Content starts

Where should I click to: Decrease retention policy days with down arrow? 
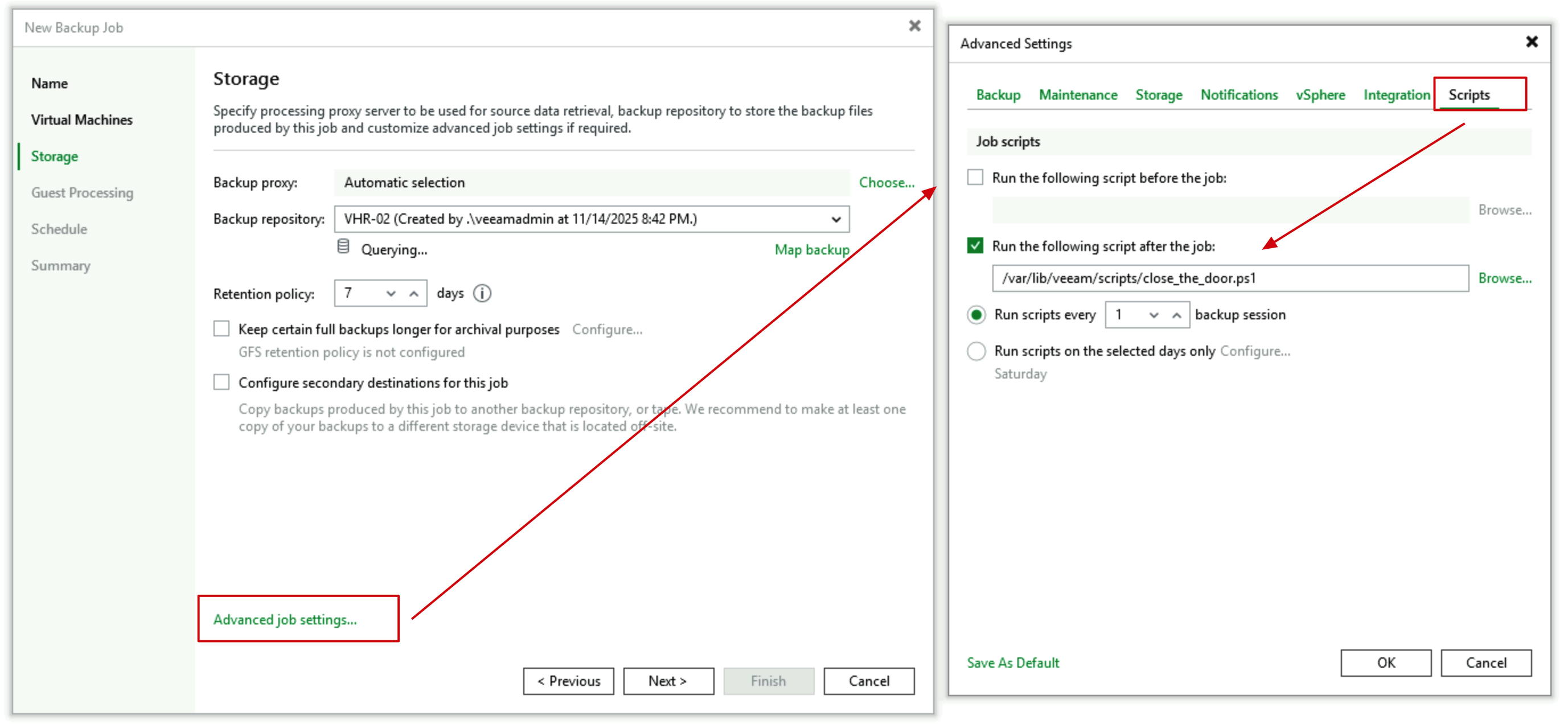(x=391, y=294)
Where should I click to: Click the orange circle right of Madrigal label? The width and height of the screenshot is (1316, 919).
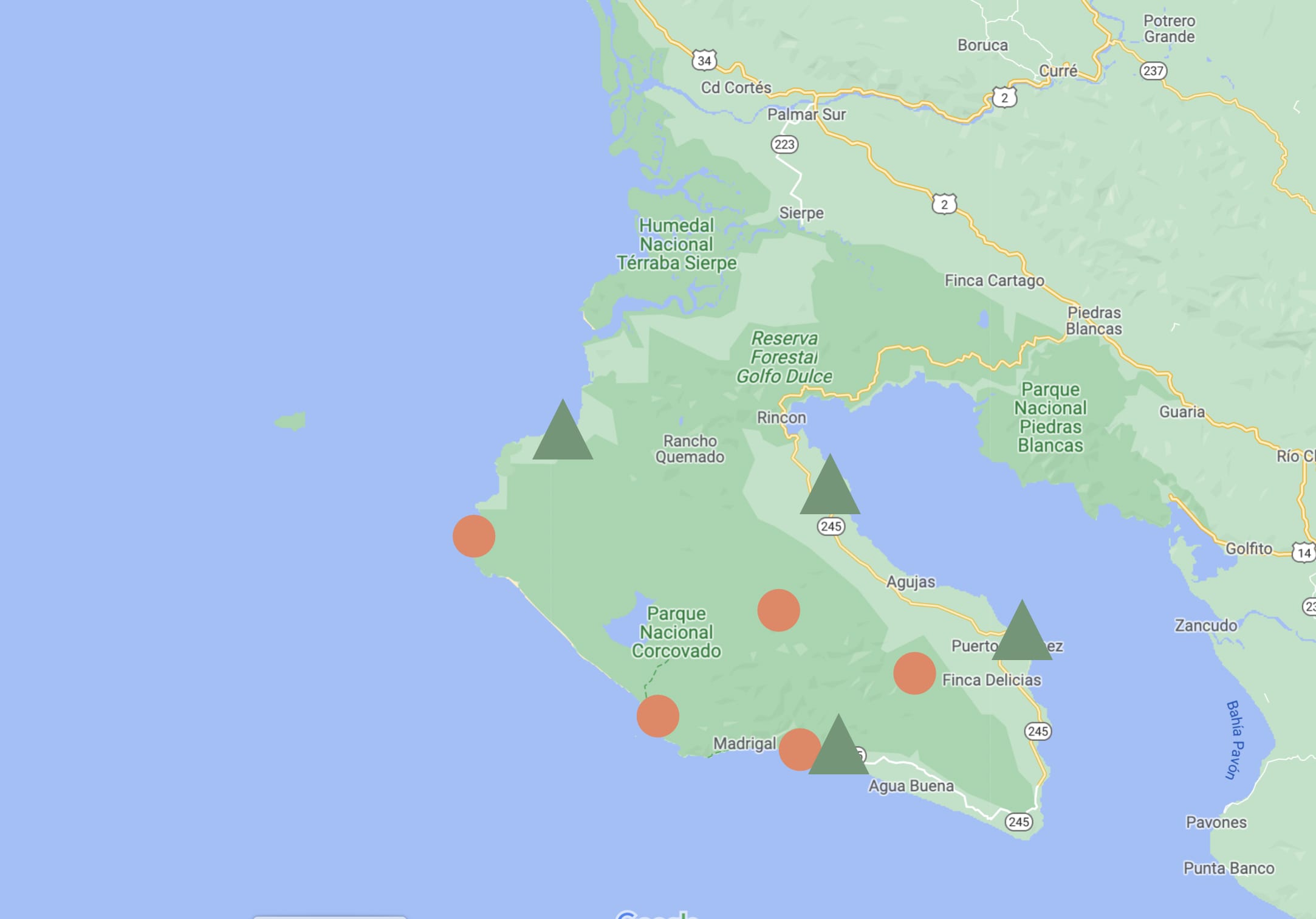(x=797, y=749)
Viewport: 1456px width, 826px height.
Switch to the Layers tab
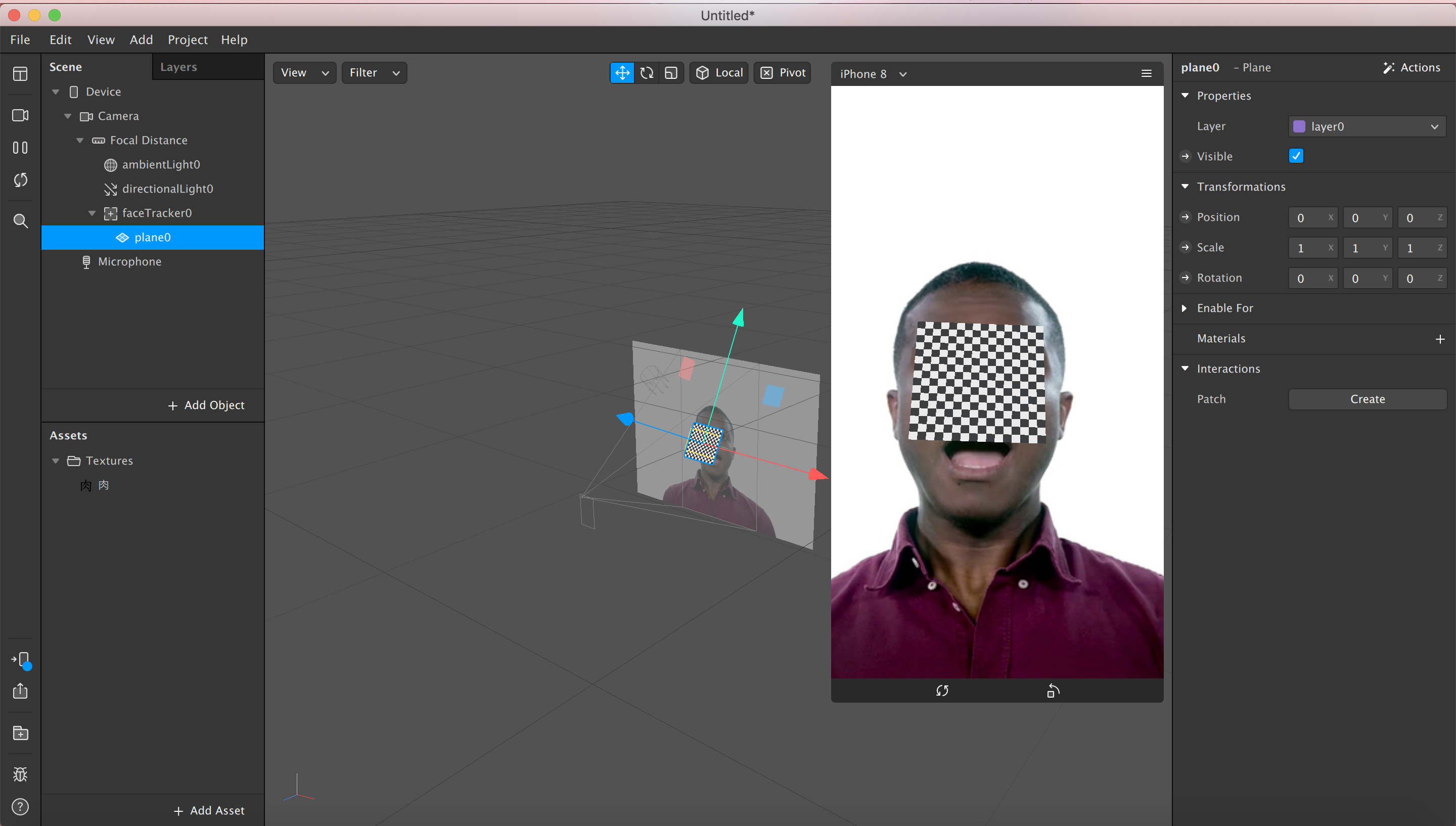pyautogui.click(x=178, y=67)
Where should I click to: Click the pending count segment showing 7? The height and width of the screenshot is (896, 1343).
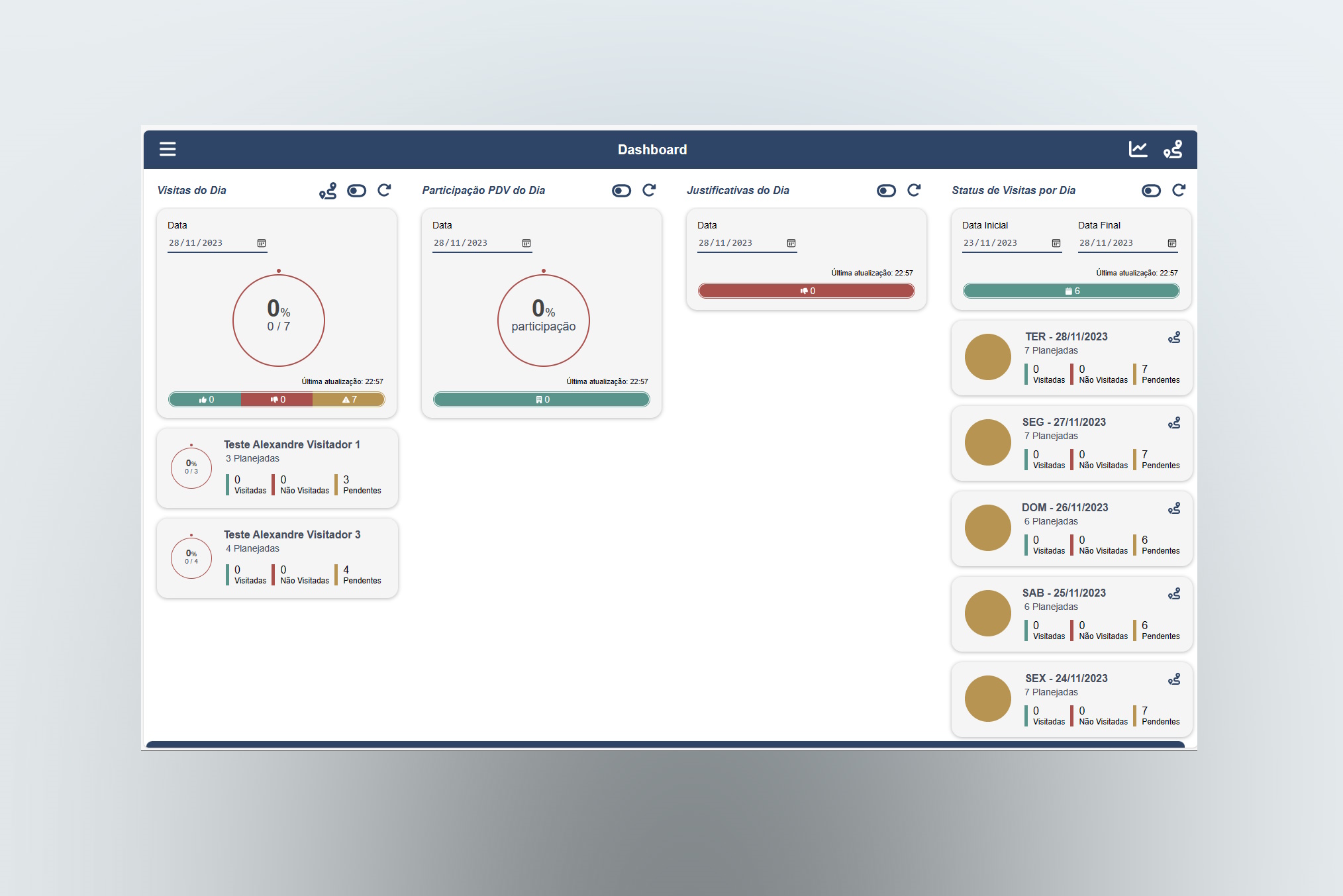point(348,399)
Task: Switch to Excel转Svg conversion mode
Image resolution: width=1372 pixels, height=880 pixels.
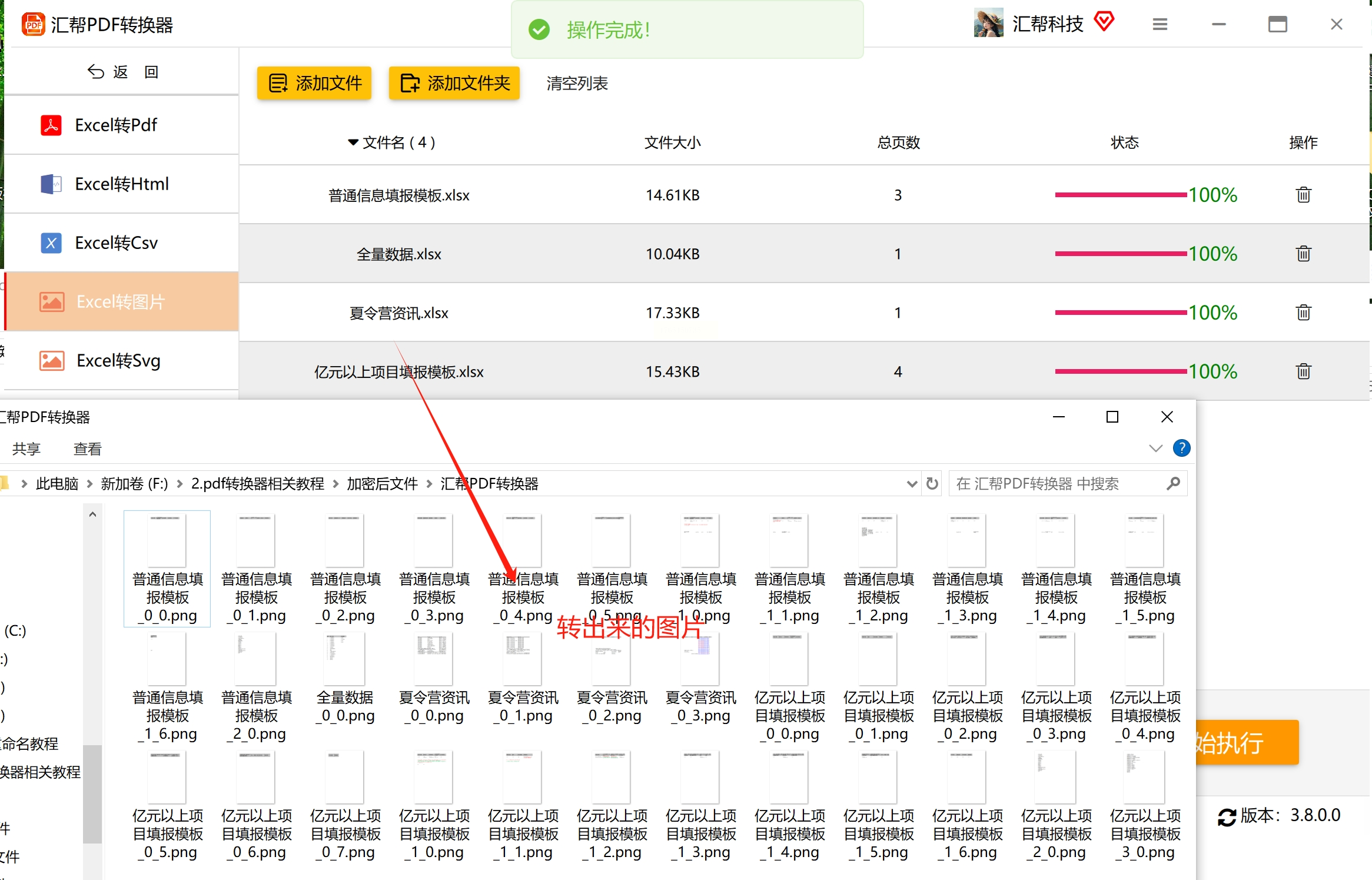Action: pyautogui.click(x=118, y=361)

Content ends

▸ Goal of the exercise
Word for word, retype all of the data above, but include no pictures.

▸ Answer space
Where should I click to: Decrease retention policy days with down arrow? 
(x=391, y=294)
Where should I click to: Click the orange circle right of Madrigal label? The width and height of the screenshot is (1316, 919).
(x=797, y=749)
Viewport: 1456px width, 826px height.
Switch to the Layers tab
pyautogui.click(x=178, y=67)
Where should I click to: Click the pending count segment showing 7? The height and width of the screenshot is (896, 1343).
point(348,399)
Task: Switch to Excel转Svg conversion mode
Image resolution: width=1372 pixels, height=880 pixels.
Action: pyautogui.click(x=118, y=361)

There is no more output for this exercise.